Lowder, who lives in North Carolina’s Piedmont Triad region, loved playing teacher to her little sisters growing up, and she wanted a career that gave her ample time off to decompress. But after many tries at different schools and different districts, Lowder couldn’t find a workplace without the overwhelming demands from higher-ups in the district based on test scores that didn’t always reflect students’ actual potential.
“My creativity was being stifled,” she said. “I knew there was a better way for me.”
She started her business, Learn Lowder Tutoring, as a side project, and it quickly took off. In six months, its success allowed Lowder to quit her teaching job and focus on full-time tutoring. After she shared her pointers on social media for other teachers hoping to do the same, she received wild classroom stories from teachers.
“I started thinking, ‘Oh my gosh, these are cruddy things that happen to teachers that happened to me, and I can put a funny spin on them and keep going with this,’” Lowder said. She’s been making the videos for TikTok, Instagram and YouTube ever since. Parents have thanked Lowder for showing them how not to act toward teachers.
For some, it’s less a cause than a creative outlet. Leslie Rob, 38, works weekdays teaching family consumer sciences, formerly known as home economics, in Northern Virginia. On the weekends, she makes teacher skits on TikTok about what happens when retired teachers substitute classes or when parents ask teachers to babysit their kids over school breaks. Rob also performs teacher-centered stand-up comedy sets. Last year, she participated in a few shows for the Bored Teachers Comedy Tour, which brings teacher comedy to sold-out theaters and arenas across the country. She called education and comedy the “best entertainment marriage.”
“In the same lines of what it takes to be a great comedian is to me, what it takes to be a great teacher,” Rob said. “It’s literally taking what we already do and putting a creative, comical spin on it. I love making people happy and seeing the smiles on their faces and laughter to the point where they can’t breathe.”
Rob has been teaching for 15 years, and she doesn’t plan to quit. Her co-workers love watching her videos and suggest other funny scenarios for future videos.
“Teacher Quit Talk” podcast co-hosts Arielle Fodor, who goes by Mrs. Frazzled, and Miss Redacted, who goes by the pseudonym to prevent threats to her safety, recognize that what struggles teachers can share on the internet vary drastically by state, school and district.
Former teachers themselves, the duo use their podcast to interview other ex-teachers about their horror stories, such as proctoring endless tests from assessment service Pearson, and point out flaws in the school system.
From what they’ve heard, “there’s this root cause of teachers leaving the field.
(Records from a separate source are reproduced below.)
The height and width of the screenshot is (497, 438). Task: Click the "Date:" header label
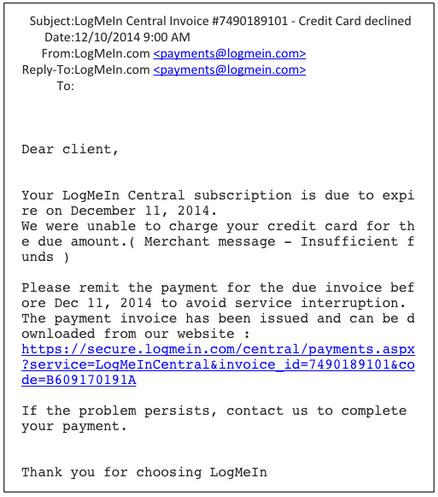click(59, 37)
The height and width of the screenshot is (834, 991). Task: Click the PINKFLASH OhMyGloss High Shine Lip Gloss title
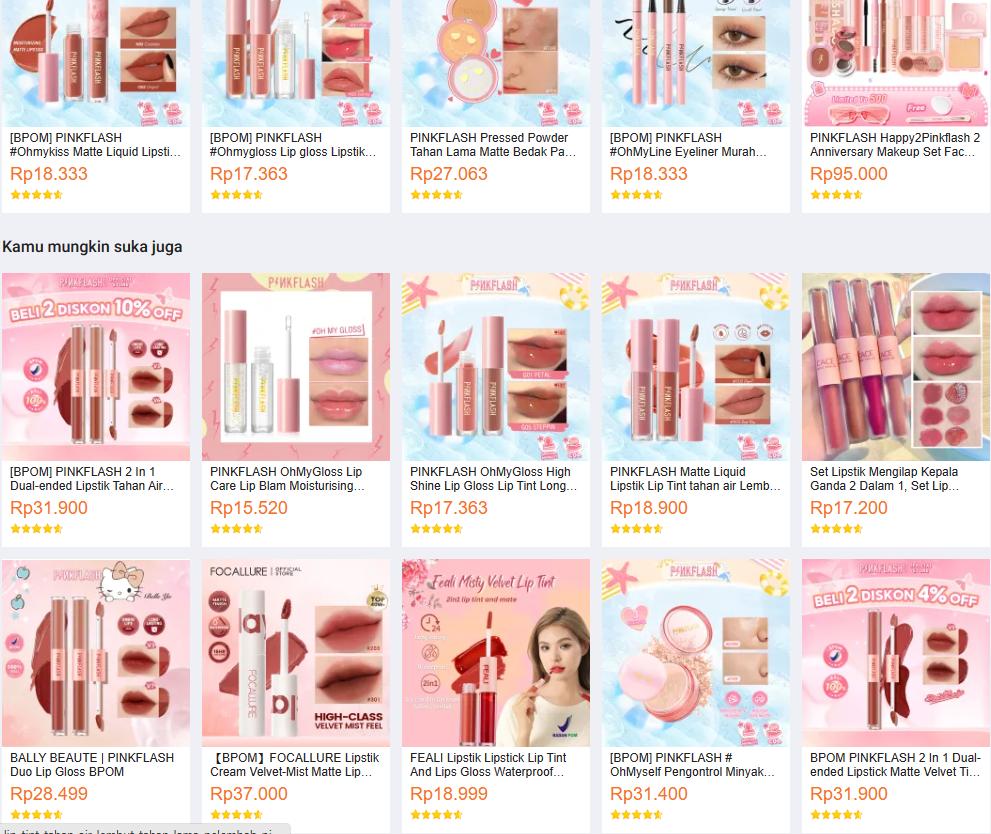coord(493,479)
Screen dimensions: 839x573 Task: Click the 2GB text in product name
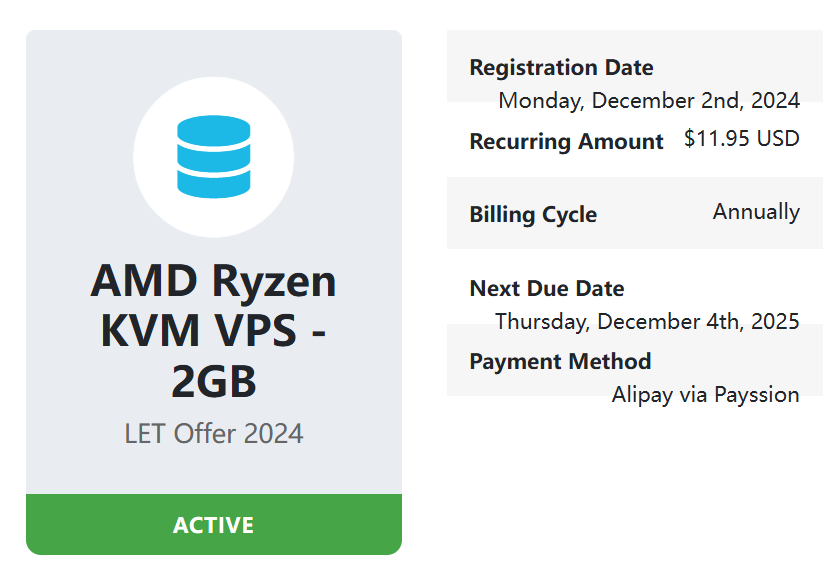click(213, 380)
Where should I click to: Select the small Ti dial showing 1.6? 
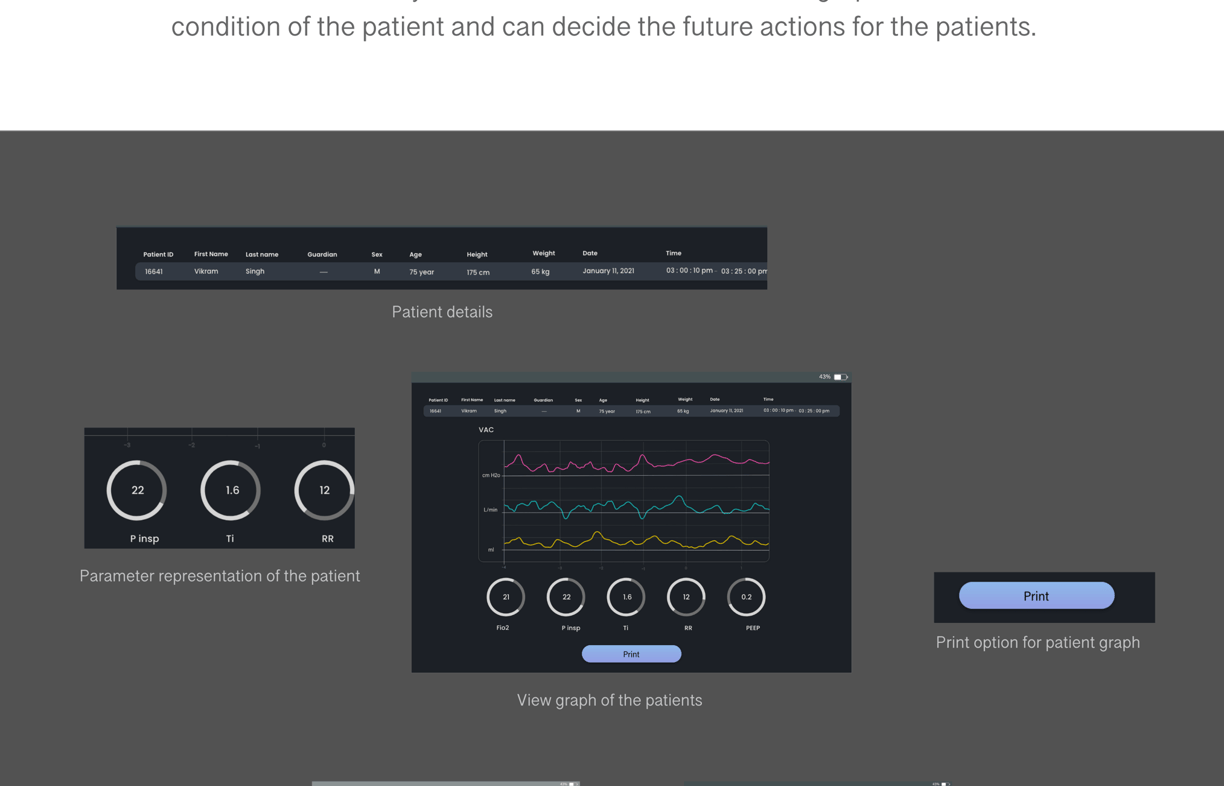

We are not regarded as professionals, we are not given a voice, and people are speaking for us,” Miss Redacted said. “Laws are made on our behalf, and they’re not listening to us when we talk about our communities, our students and what’s best.”
Fodor, 30, who taught elementary school students in Los Angeles County, left teaching because she needed time to focus on being a new mom. Miss Redacted, 25, who taught high-schoolers in Miami, was priced out of the profession based on the skyrocketing cost of living. They hope their podcast can raise awareness and help teaching conditions improve so they can return.
“Some people think our intention is to make teachers leave teaching, to make them quit. That’s not our intention at all. We love teaching. We would love to go back,” Fodor said. “Because we love the profession so much, we want to make it better, and we view it as our responsibility to students past, present and future to do that.”